Originally Posted 10/27/2013
I usually have my wife/business partner review my posts and provide her opinion whether my arguments are sound. For the record, she tells me that this post is technical and boring. I disagree, but we aren’t planning to separate over the issue. A valid criticism, I think, is that I’m doing a lot of guessing and wondering in this post. This post is an example of the things I waste time wondering about. I try to avoid writing things that are somewhat speculative, but I wanted to give it a shot for two reasons. First, because there may actually be something to the idea I am about to describe. But more important, I wish to point out some of the many ideas in the addiction world worth exploring…. And I hope that pharma continues to search for answers (i.e. spend money) in this area of medicine.
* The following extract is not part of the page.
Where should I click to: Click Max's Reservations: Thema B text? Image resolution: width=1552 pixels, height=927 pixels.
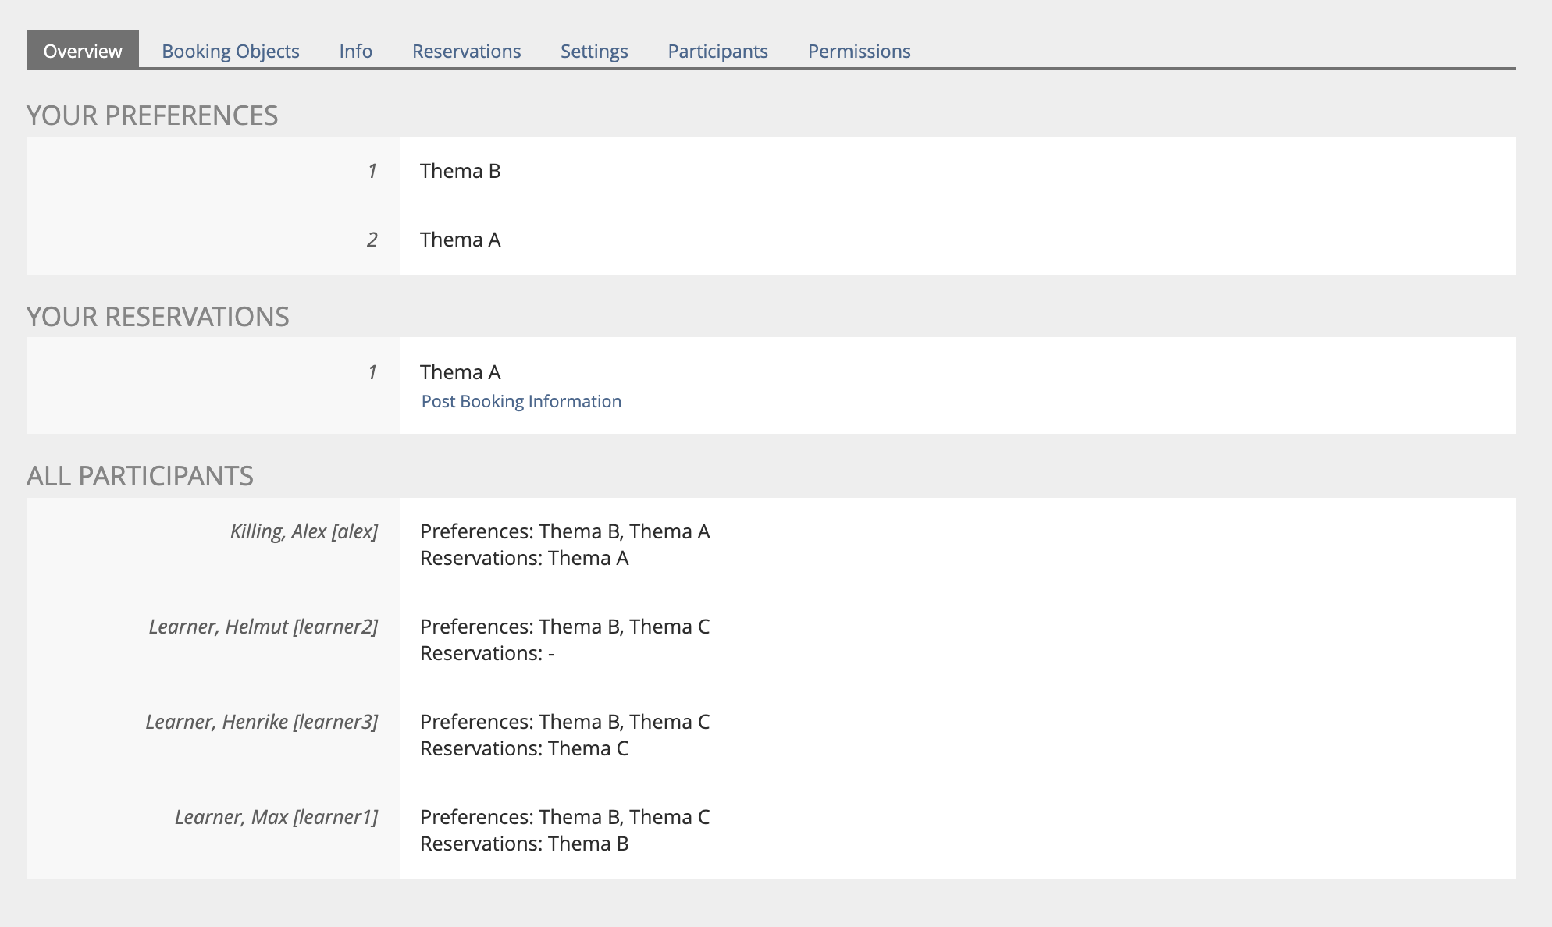pos(524,844)
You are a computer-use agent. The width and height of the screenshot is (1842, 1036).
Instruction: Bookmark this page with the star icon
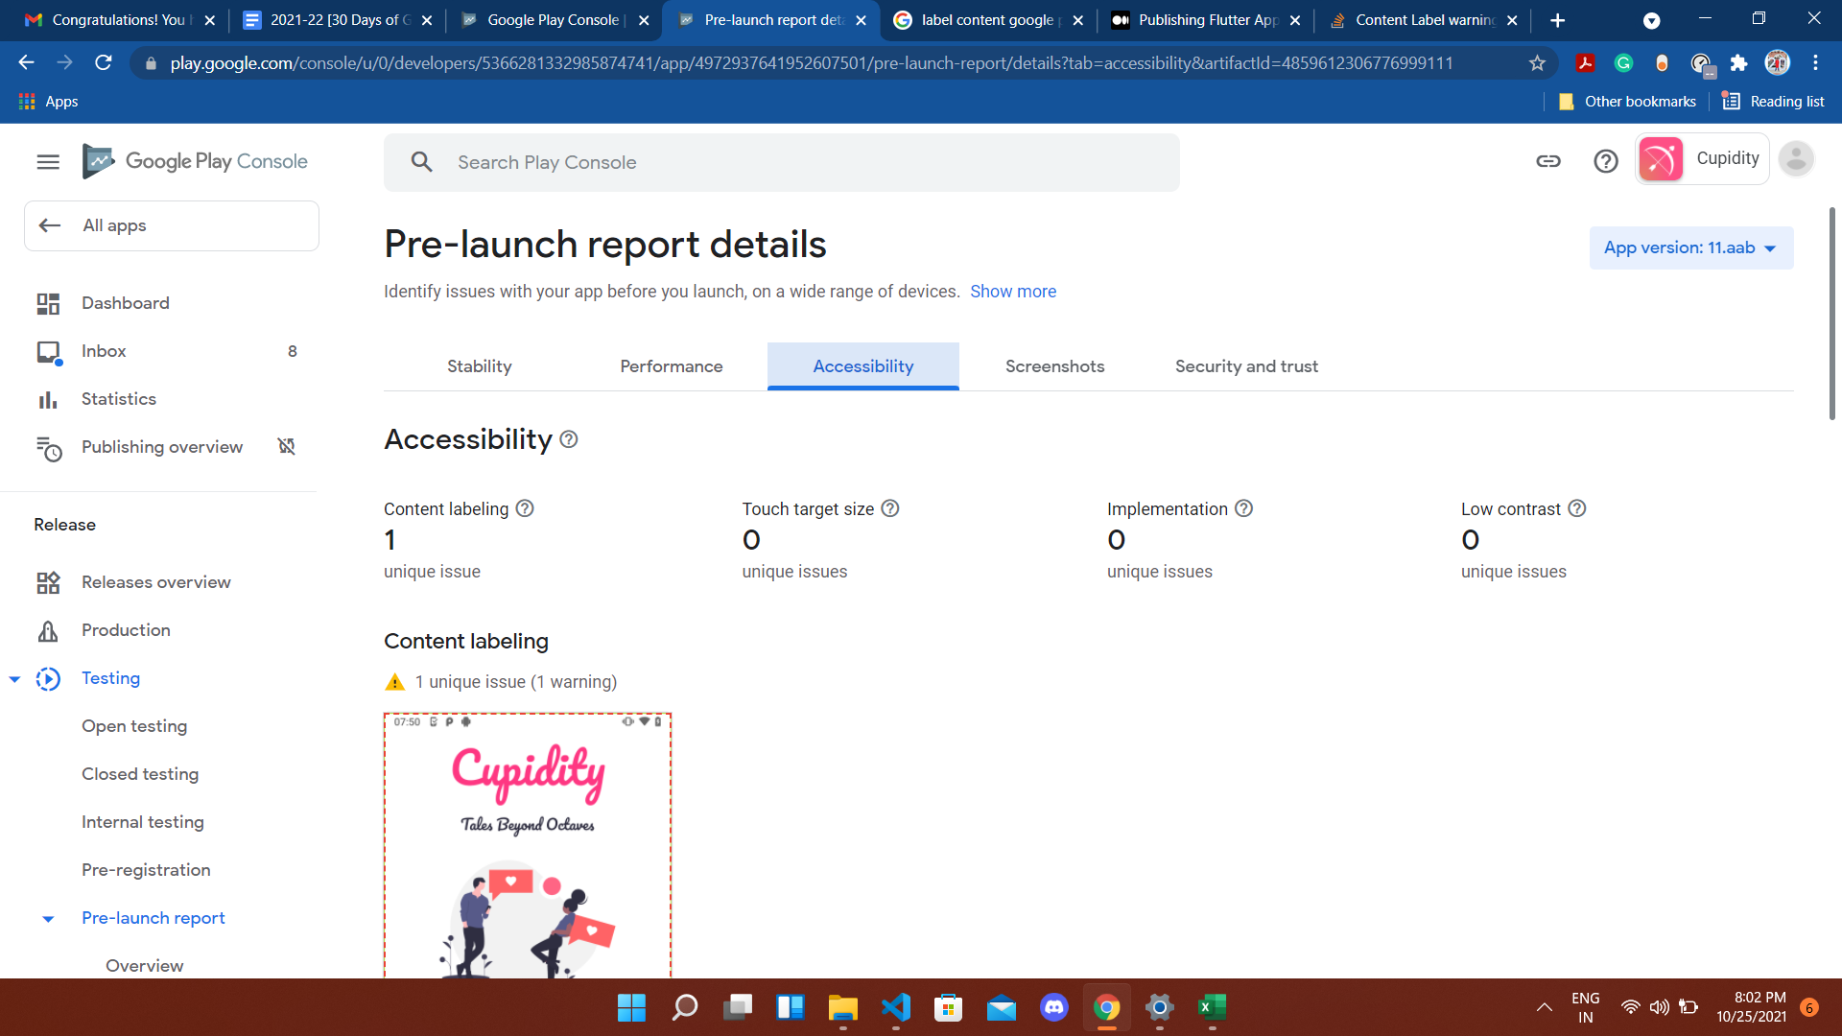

So I’ve been thinking more about ALKS 5461, the Alkermes pipeline medication that is a combination of buprenorphine and ALKS 33, which is a mu opioid antagonist also called Samidorphan with the structure shown at the left. ALKS 5461 is being developed by Alkermes for the treatment of major depression. I don’t know much about the clinical actions of ALKS 33, (a proprietary molecule), except that it comes from a family of drugs that bind with high affinity and specificity to mu or other opioid receptors. Samidorphan, a mu receptor antagonist, allows investigation of buprenorphine’s potential therapeutic effects at kappa and delta opioid receptors by blocking effects at the mu receptor. Drugs with actions at other opioid receptors have be developed, and in some case patented.Until recently, theories about depression revolved around abnormalities in brain monoamine pathways or deficiencies of monoamine neurotransmitters. Monoamines include serotonin, melatonin, and the catecholamines (noradrenaline, dopamine, and adrenaline). Most modern antidepressants act at serotonin or catecholamine receptors or reuptake sites. The new Alkermes medication ALKS 5461 is the first serious effort that I am aware of to treat depression from the opioid perspective.